**VORLIEGENDER AUSZUG**
-.-.-
Kirche2Go: Die Kerubim

Biblische Fantasy?

Sie tauchen in der Bibel auf - Ihre Beschreibung dort könnte als Vorlage für einen Fantasy-Film dienen. Statt dessen wurden die Kerubim zur Grundlage für die vier Symbole, die heute den Evangelisten zugeordnet werden.

 (DR)

"Sie sahen aus wie Menschen. Ihre Füße waren die eines Stieres. Unter den Flügeln hatten sie Menschenhände. Jedes hatte vier Gesichter: Ein Menschengesicht, ein Löwengesicht, ein Stiergesicht und ein Adlergesicht. Und die Herrlichkeit schwebte von den Kerubim herüber, das Rauschen ihrer Flügel war wie die Stimme des Allmächtigen Gottes."

Es klingt fast wie in einem Fantasy-Roman. Doch es ist nicht Hollywood, sondern die Bibel, genauer das alttestamentliche Buch Ezechiel, in dem diese Szene spielt. Über 90 Mal werden die Kerubim dort erwähnt und haben dabei stets eine besondere Aufgabe, die Bibelwissenschaftler Gunter Fleischer so beschreibt: "Sie stehen vor allen Dingen diese Kerubim als Zeichen für die Gegenwart Gottes. Wahrscheinlich sind es Vorstellungen, die in den Mischbereich von Tier und Mensch gehören. Das kennen wir etwa von den ägyptischen Sphingen."

Ein Zeichen für die unüberbrückbare Distanz zu Gott

Also doch eine Spur Fantasy? Wichtiger als das Aussehen der Kerubim ist für die Bibel jedoch ihre Funktion. Das Wort stammt aus dem Hebräischen und kommt von "karav" - "segnen". Da wo die Kerubim auftauchen, ist Gott nicht weit. Ihre Anwesenheit steht zum einen also für die Gegenwart Gottes. Und doch zum anderen auch für die unüberbrückbare Distanz zu Gott. Das wird schon beim ersten Auftreten der Kerubim in der Bibel deutlich, bei der Vertreibung der Menschen aus der Nähe zu Gott, nämlich aus dem Paradies. Dort werden sie als Wächter aufgestellt, um dem Menschen den Zugang zum Paradies, aus dem er rausgeworfen worden ist, zu versperren.

Als Wächter treten die Kerubim vor allem im Zusammenhang mit der Bundeslade auf, jenem Kultgegenstand des Volkes Israel, in dem sich die 10 Gebote befunden haben sollen. Dort verzieren die Kerubim den Deckel der Lade. Außerdem waren Statuen der Kerubim im Tempel zu finden, dem heiligsten Ort der Israeliten. Auf ihren Flügeln wurde der so genannten Thron Gottes befestigt. Dahinter steckt eine uralte Vorstellung, die in der Bibel öfter aufgegriffen wird, wie Gunter Fleischer weiß: "Gott thront auf den ausgestreckten Flügeln. 'Der du auf Kerubim thronst.' So heißt es gelegentlich in den Psalmen."
-.-.-
**VORLIEGENDE EINTRÄGE**
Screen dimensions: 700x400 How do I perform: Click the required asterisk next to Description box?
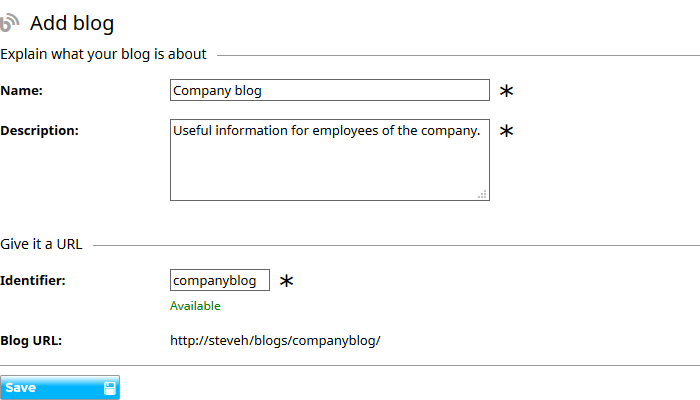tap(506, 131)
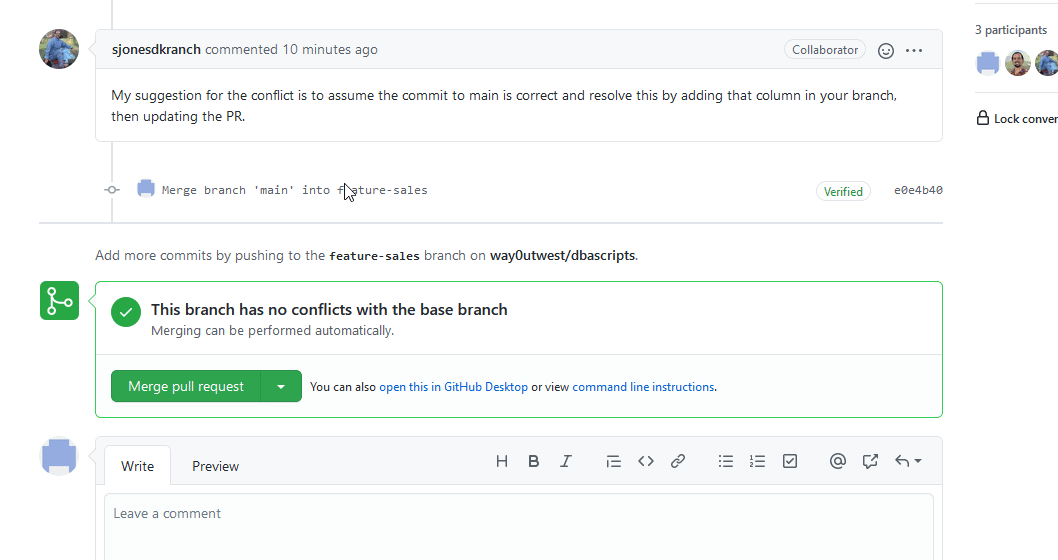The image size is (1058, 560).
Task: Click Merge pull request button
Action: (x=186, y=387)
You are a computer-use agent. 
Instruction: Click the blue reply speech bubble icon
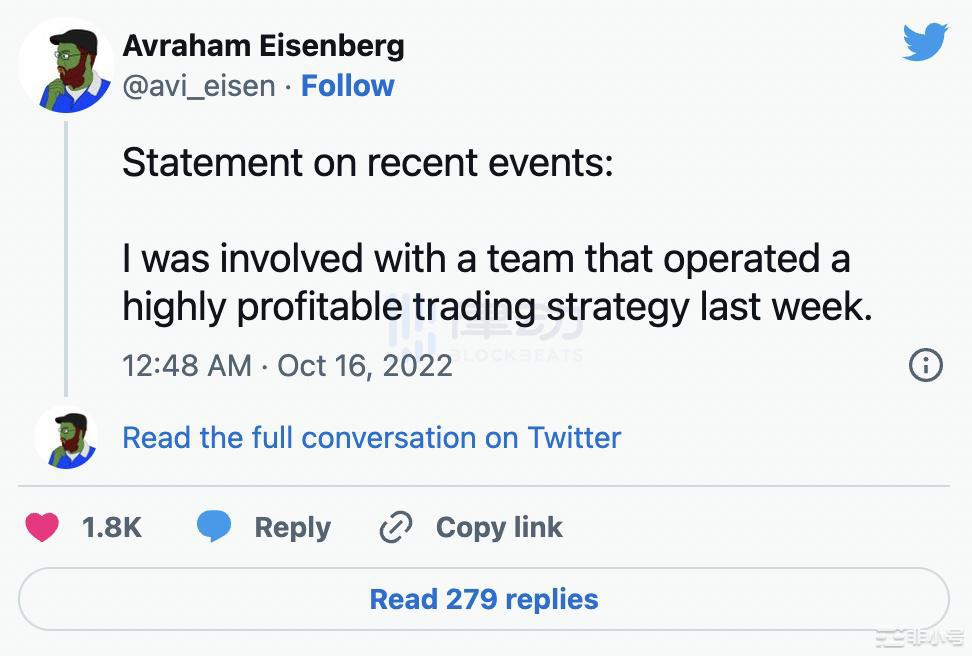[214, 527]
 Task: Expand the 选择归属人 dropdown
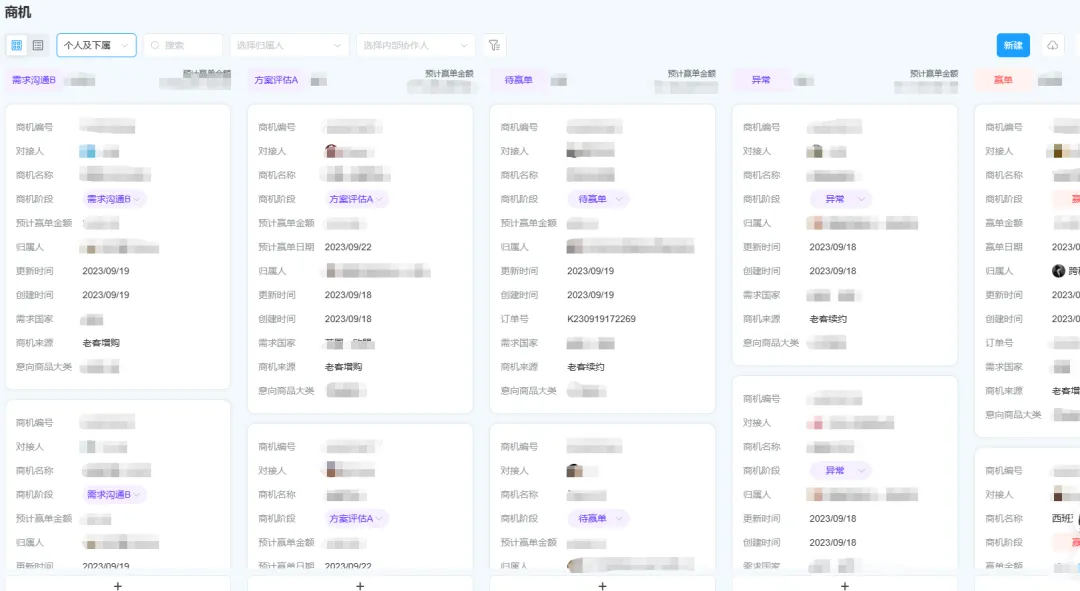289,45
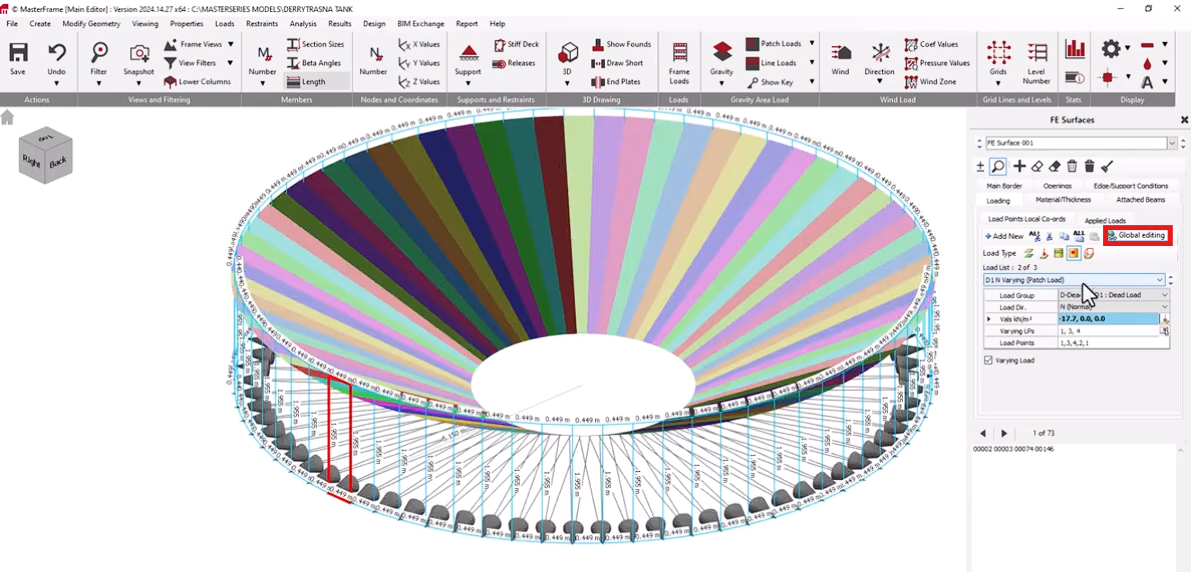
-.-.-
**AUFGABE 1**
Wie oft werden die Kerubim im Buch Ezechiel laut dem Text über die Kerubim erwähnt?
**AUFGABE 2**
Gib aus dem Text über die Kerubim wortwörtlich wieder, was mit „Ein Zeichen für“ beginnt und bis „ist, zu versperren.“ weitergeht.
Die Einträge braucht man hier nicht.

**FERTIGE ANTWORT 1**
Über 90 Mal.

**FERTIGE ANTWORT 2**
Ein Zeichen für die unüberbrückbare Distanz zu Gott

Also doch eine Spur Fantasy? Wichtiger als das Aussehen der Kerubim ist für die Bibel jedoch ihre Funktion. Das Wort stammt aus dem Hebräischen und kommt von "karav" - "segnen". Da wo die Kerubim auftauchen, ist Gott nicht weit. Ihre Anwesenheit steht zum einen also für die Gegenwart Gottes. Und doch zum anderen auch für die unüberbrückbare Distanz zu Gott. Das wird schon beim ersten Auftreten der Kerubim in der Bibel deutlich, bei der Vertreibung der Menschen aus der Nähe zu Gott, nämlich aus dem Paradies. Dort werden sie als Wächter aufgestellt, um dem Menschen den Zugang zum Paradies, aus dem er rausgeworfen worden ist, zu versperren.